Richard menghela napas panjang, menatap Queen dengan mata dingin. "Queen, aku menghargai usahamu. Tetapi, perasaan tidak bisa dipaksakan. Pernikahan kita sudah berakhir. Tidak ada yang bisa mengubah itu."
Queen merasa dunianya runtuh. Ia telah mengeluarkan semua yang ia miliki dalam usaha terakhir ini, tetapi tetap gagal. Air mata mulai mengalir di pipinya saat Richard berdiri dan meninggalkannya sendirian di kamar mewah yang kini terasa sangat sepi.
"Kamu tega banget Richard! Tidak adakah sedikit rasa untukku di hatimu? Meskipun, itu hanya sebatas rasa kasihan!" lirihnya.
Setelah Richard pergi, Queen duduk diam untuk beberapa saat, merenungkan semua yang telah terjadi. Ia menyadari bahwa semua usahanya selama ini, betapa pun tulus dan besar, tidak akan pernah bisa mengubah perasaan Richard. Dengan hati yang hancur, ia tahu bahwa ia harus menerima kenyataan pahit ini.
Queen masuk ke dalam kamar mandi dan membersihkan dirinya. Untung Richard tidak merobek gaunnya, sehingga ia bisa memakainya kembali. Dengan langkah gontai, Queen meninggalkan kamar yang menjadi saksi pergulatan panasnya dengan Richard tadi. Malam yang seharusnya penuh romansa, pada kenyataannya, hanya keputusasaan dan kesedihan yang dia rasakan.
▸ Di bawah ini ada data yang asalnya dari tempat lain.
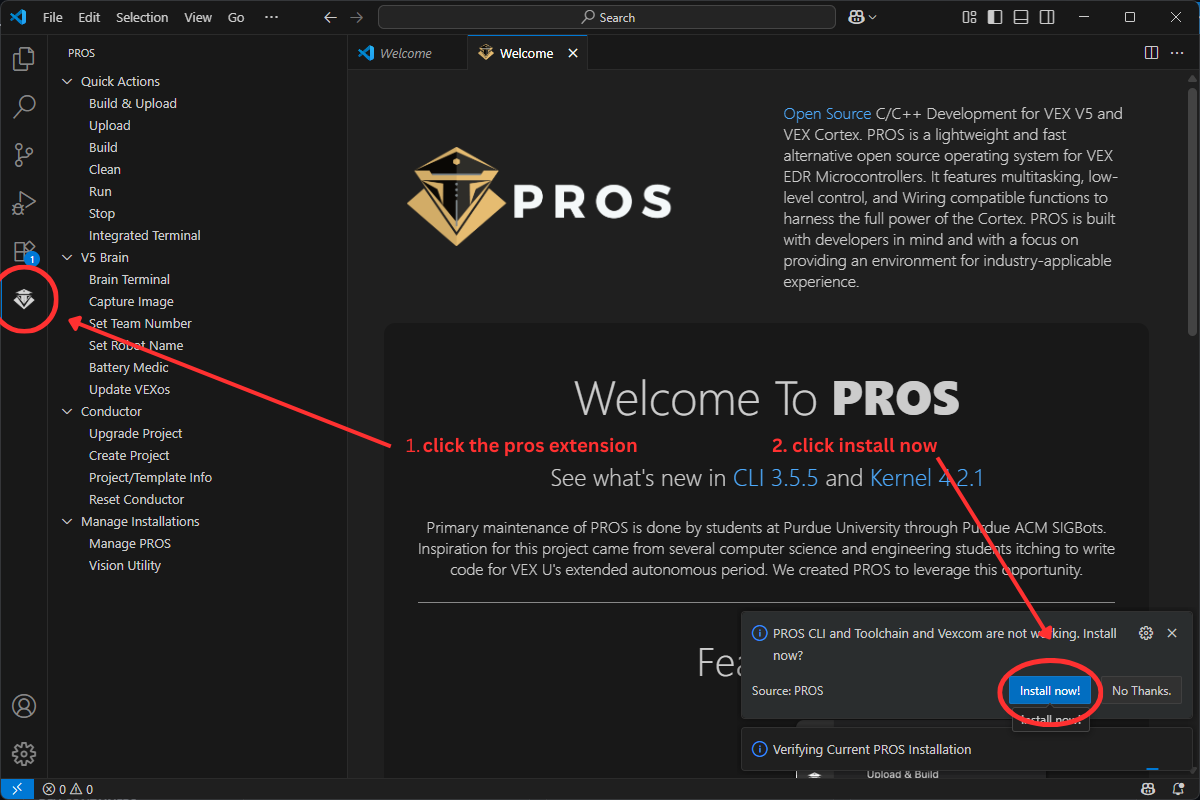
Task: Open the Explorer view icon
Action: pos(24,59)
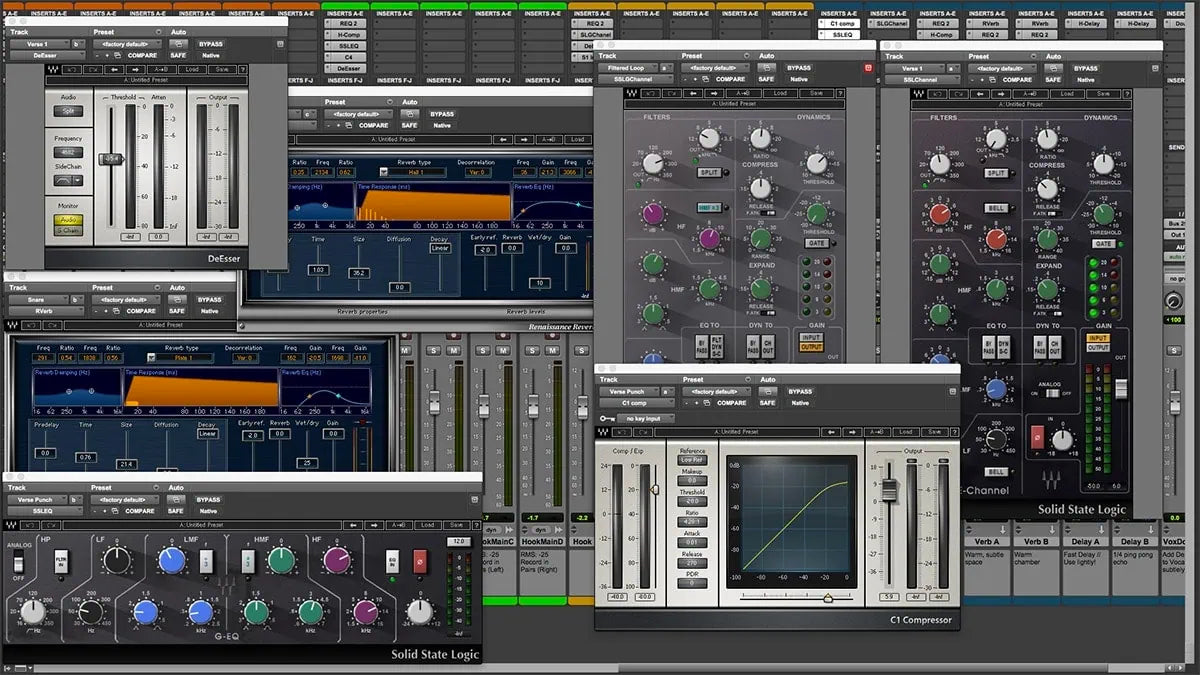Screen dimensions: 1200x675
Task: Click the key input icon in C1 Compressor
Action: (x=607, y=418)
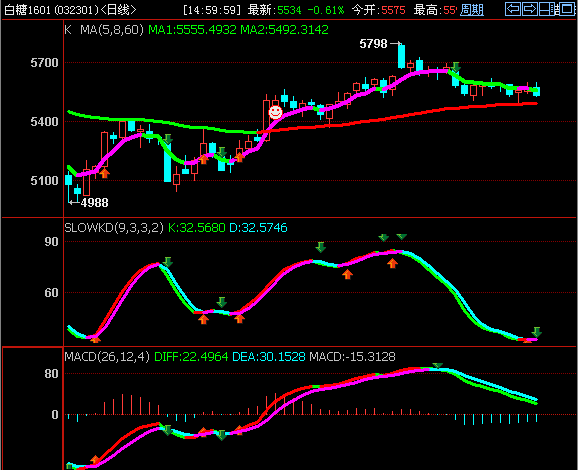
Task: Select the 4988 low price annotation
Action: point(94,203)
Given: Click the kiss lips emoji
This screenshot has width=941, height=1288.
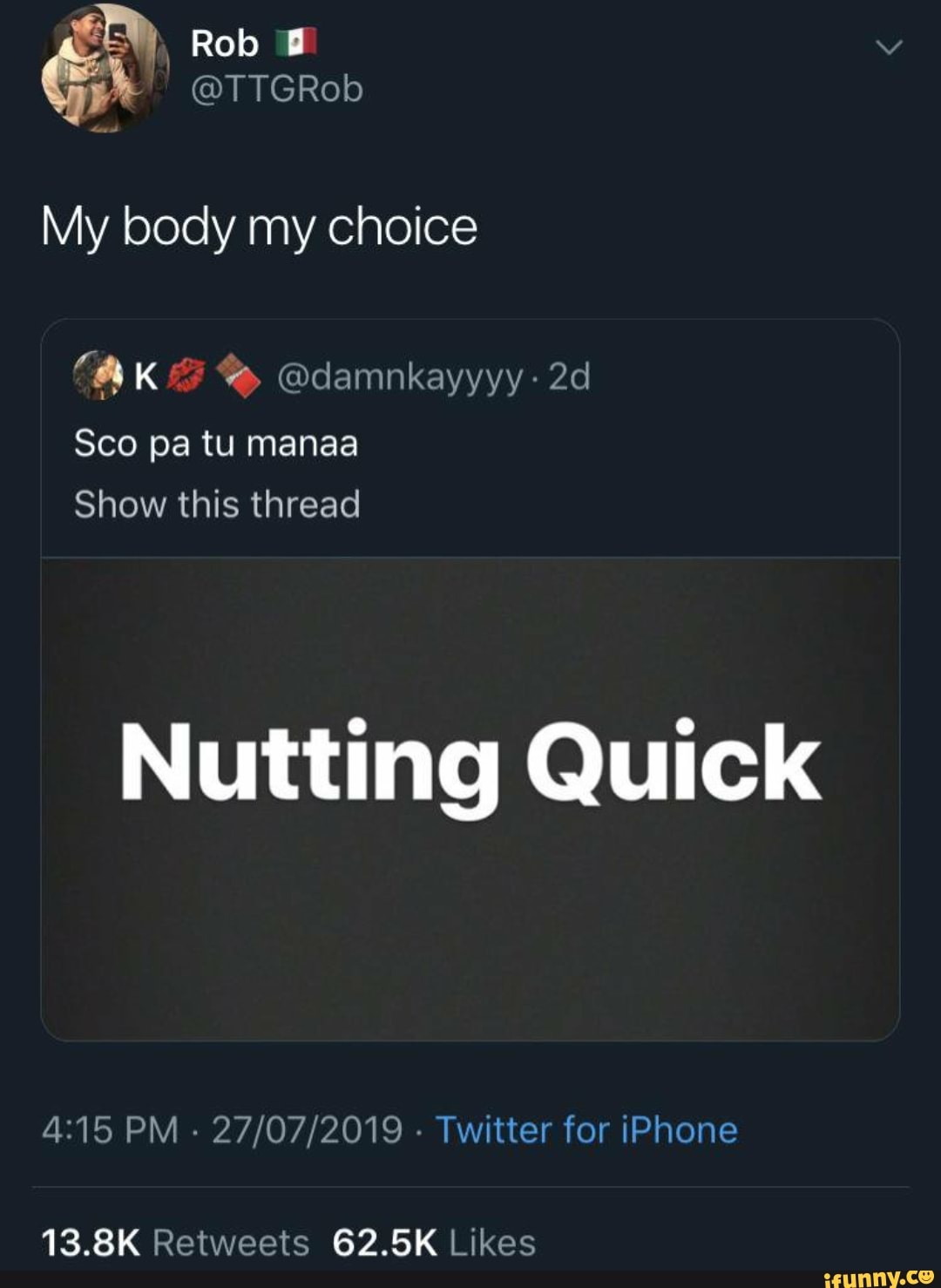Looking at the screenshot, I should click(x=186, y=376).
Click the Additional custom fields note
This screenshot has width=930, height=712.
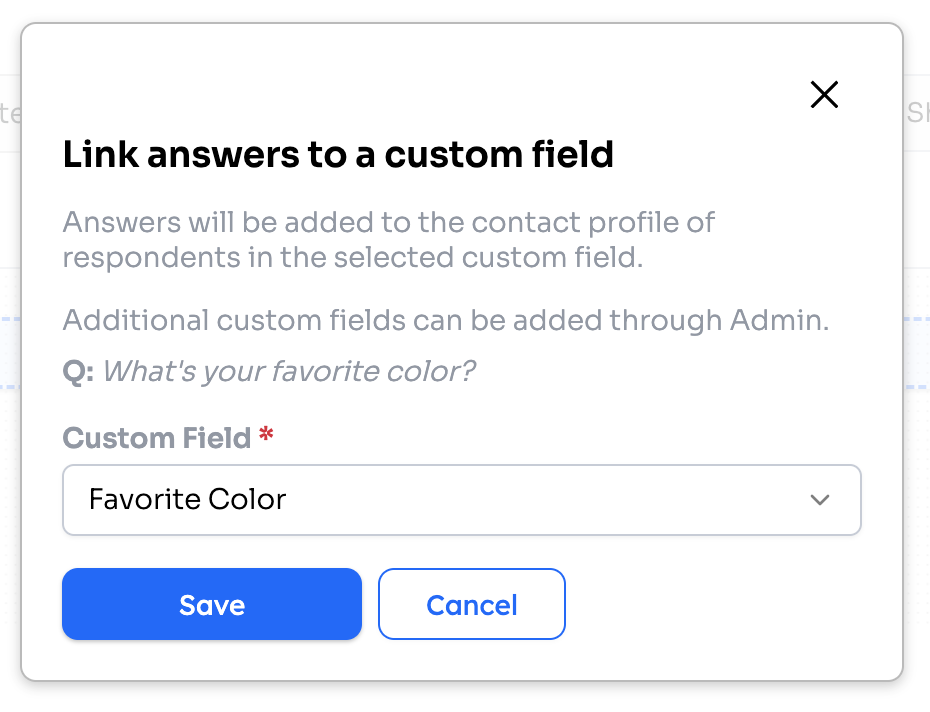pos(445,320)
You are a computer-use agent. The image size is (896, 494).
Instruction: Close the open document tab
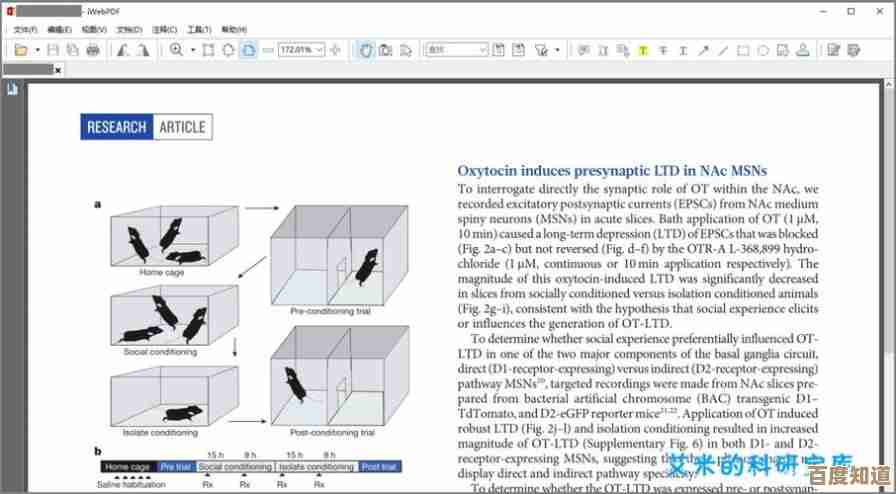click(x=58, y=69)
Queen menekankan pada dirinya, bahwa ini adalah akhir dari usahanya untuk memenangkan hati Richard. Setelah ini, dia harus mulai berpikir tentang langkah berikutnya dalam hidupnya, meskipun itu berarti melanjutkan tanpa pria yang sangat ia cintai.
Queen mengambil gawai dari dalam tasnya. Malam ini, dia sedikit takut pulang sendirian. Wanita itu pun menghubungi sang sahabat.
'Loe dimana?" tanya Queen saat wanita itu mengubungi Alex.
"Di jalan, kenapa emang?" Alex balik bertanya.
"Jemput gue dong! Gue lagi di jalan X," pinta Quen dengan suara menahan tangis.
Tanpa menunggu jawaban sang sahabat, wanita itu pun mematikan panggilannya. Dia duduk di lobby hotel dan menangis di sana. Wanita hamil itu ingin meluapkan kesedihannya sebelum sang sahabat datang.
Queen segera menghapus air matanya saat melihat mobil sang sahabat telah memasuki parkiran. Queen langsung berdiri dan mendekat ke arah mobil Alex. Begitu mobil itu berhenti, Queen langsung masuk ke dalam.
"Queen, Loe ngapain sendirian di hotel itu?"
"Loe ditinggalin ama Richard?" tebak Alex.
Queen tak sanggup menjawab. Wanita itu hanya menganggukkan kepalanya. Alex langsung mengusap rambut Queen kemudian menariknya supaya bersandar di bahunya. Tak lama, terdengar tangisan lirih Queen yang membuat hati Alex merasa pilu.
"Queen, stop crying. You know, a man like him doesn't deserve your tears." Alex mencoba memotivasi sahabatnya.
"I know, but ... hiks, hiks," Queen kembali menangis.
Wanita itu hanya ingin melampiaskan emosinya. Alex pun membiarkan sahabatnya itu mengeluarkan semua gundah di hatinya. Dia berharap, dengan menangis, wanita itu bisa sedikit lebih tenang.
Setelah puas menangis, Queen pun menarik dirinya. "Alex, Loe ada cara nggak, gimana supaya pernikahan Richard itu tidak terjadi, meskipun, gue dan Richard bercerai?"